▶ 演習課題:
a – 文書の抜粋をもとに、次の問いに答えよ。
(i) 雇用管理の改善のための計画は、誰の認定を受けるか。
(ii) 中小企業雇用創出人材確保助成金では、雇い入れた労働者の賃金の一部が最大でどれだけの期間助成されるか。
(iii) 中小企業雇用創出雇用管理助成金では、雇用管理改善事業に要した額のどれだけが助成されるか。
b – 文書の抜粋のうち、「1.労働力の確保・雇用管理の改善対策」から「部が最大1年間助成されます。」までの部分(両端の語句を含む)を一字も変えずに書き写して返せ。

▶ 文書の抜粋:

----------

1.労働力の確保・雇用管理の改善対策

「中小企業における労働力の確保及び良好な雇用の機会の創出のための雇用管理の改善の促進に関する法律」に基づき、雇用管理の改善のための計画を作成し都道府県知事の認定を受けた事業協同組合等(以下「認定組合」という。)又はその構成員たる中小企業者、若しくは個別の中小企業者(以下「認定中小企業者」という。)が、認定を受けた計画(以下「認定計画」という。)により雇用管理の改善を行う場合、以下の助成措置を受けることができます。

(1) 中小企業雇用創出人材確保助成金

認定計画に基づき、新分野進出等(創業又は異業種進出)に伴って労働者を雇用保険の一般被保険者(短時間労働被保険者(いわゆるパートタイマー)を除く。以下同じ。)として雇い入れた認定中小企業者に対し、雇い入れた労働者の賃金の一部が最大1年間助成されます。

(2) 中小企業雇用創出雇用管理助成金

認定計画に基づき、新分野進出等(創業又は異業種進出)に伴って雇用管理の改善を図るための事業を行い、当該計画に定める目標を達成し、あわせて労働者を雇用保険の一般被保険者として雇い入れた認定中小企業者に対し、当該雇用管理改善事業に要した額の1/2が助成されます。

(3) 受給資格者創業特別助成金(平成14年3月までの暫定措置)

----------

▶ 保存データ:
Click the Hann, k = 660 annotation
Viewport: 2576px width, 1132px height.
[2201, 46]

----------

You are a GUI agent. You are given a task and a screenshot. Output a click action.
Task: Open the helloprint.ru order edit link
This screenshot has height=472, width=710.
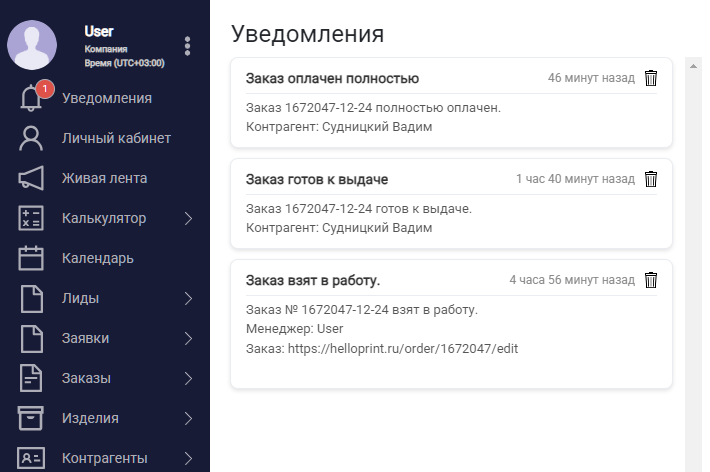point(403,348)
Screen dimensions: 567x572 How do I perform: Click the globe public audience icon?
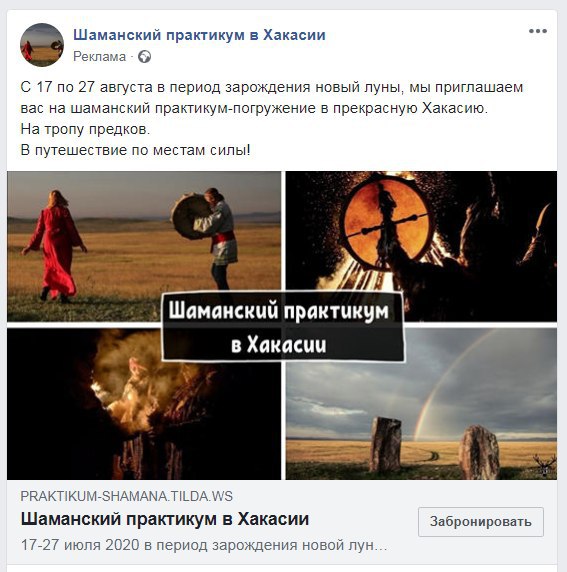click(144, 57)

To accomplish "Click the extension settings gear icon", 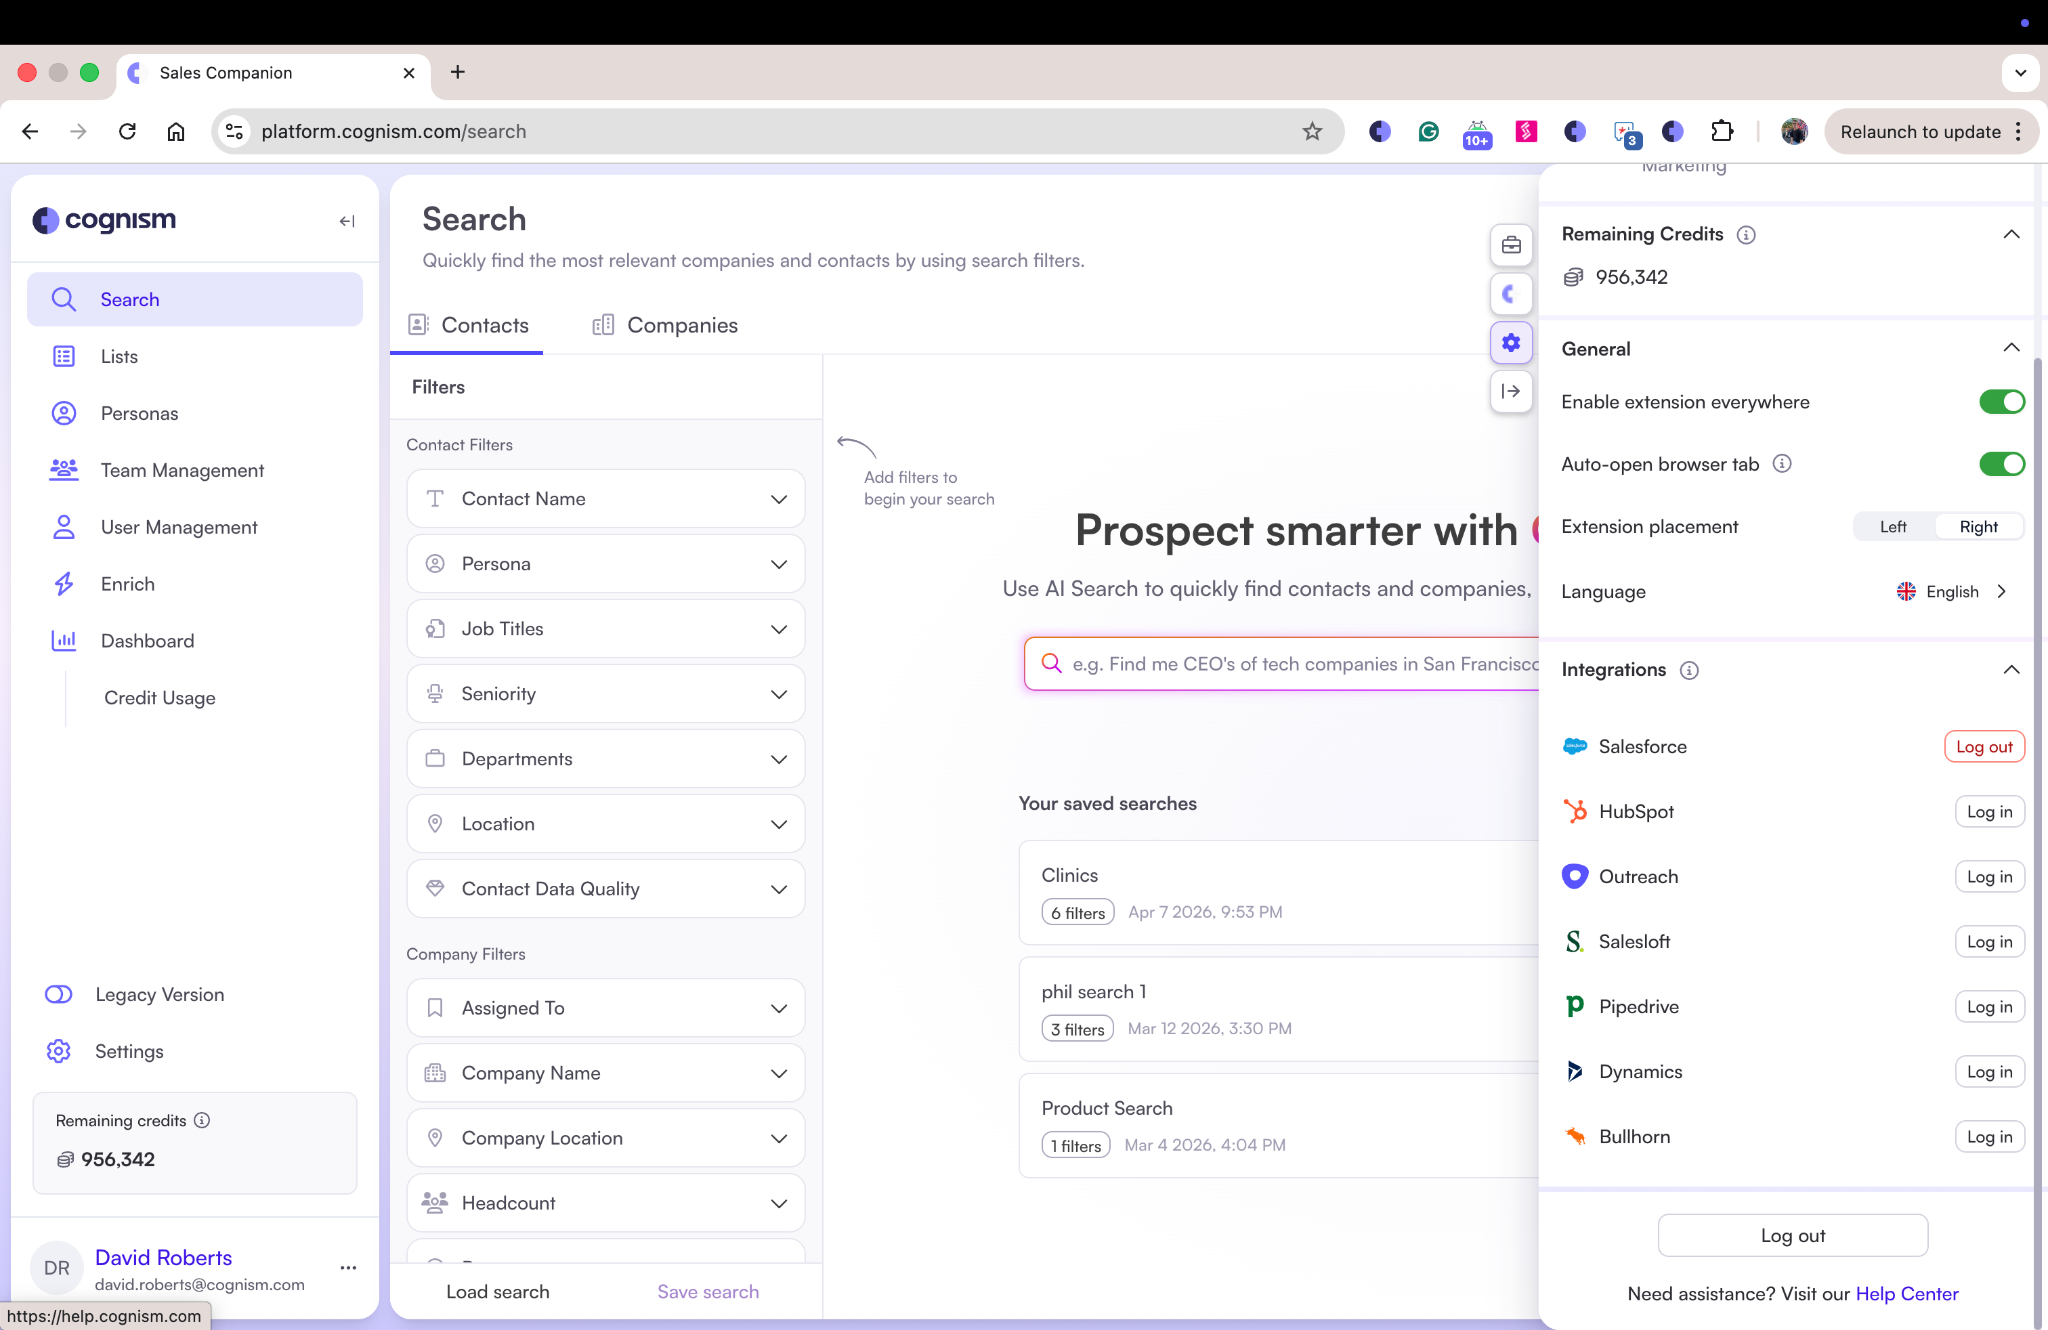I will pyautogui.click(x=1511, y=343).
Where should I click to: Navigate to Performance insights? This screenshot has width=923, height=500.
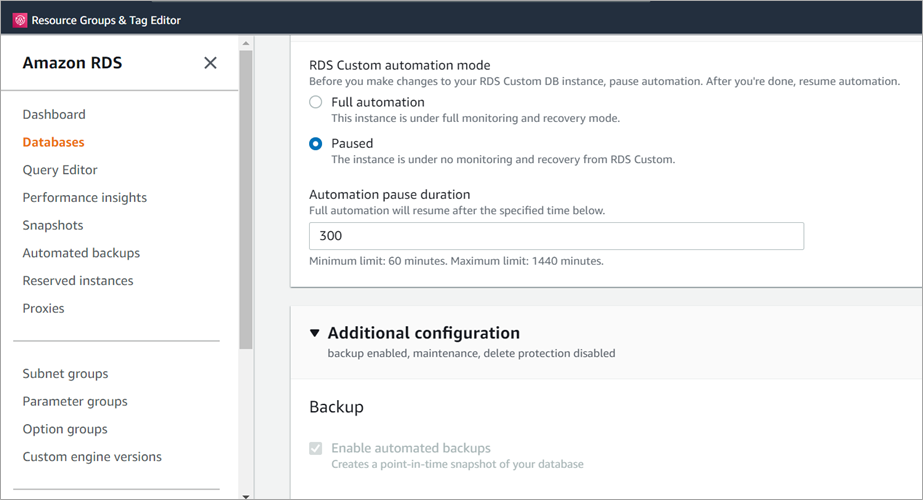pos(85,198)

----------

▶ 課題の解答:
a –
(i) 都道府県知事
(ii) 1年間
(iii) 1/2

b –
1.労働力の確保・雇用管理の改善対策

「中小企業における労働力の確保及び良好な雇用の機会の創出のための雇用管理の改善の促進に関する法律」に基づき、雇用管理の改善のための計画を作成し都道府県知事の認定を受けた事業協同組合等(以下「認定組合」という。)又はその構成員たる中小企業者、若しくは個別の中小企業者(以下「認定中小企業者」という。)が、認定を受けた計画(以下「認定計画」という。)により雇用管理の改善を行う場合、以下の助成措置を受けることができます。

(1) 中小企業雇用創出人材確保助成金

認定計画に基づき、新分野進出等(創業又は異業種進出)に伴って労働者を雇用保険の一般被保険者(短時間労働被保険者(いわゆるパートタイマー)を除く。以下同じ。)として雇い入れた認定中小企業者に対し、雇い入れた労働者の賃金の一部が最大1年間助成されます。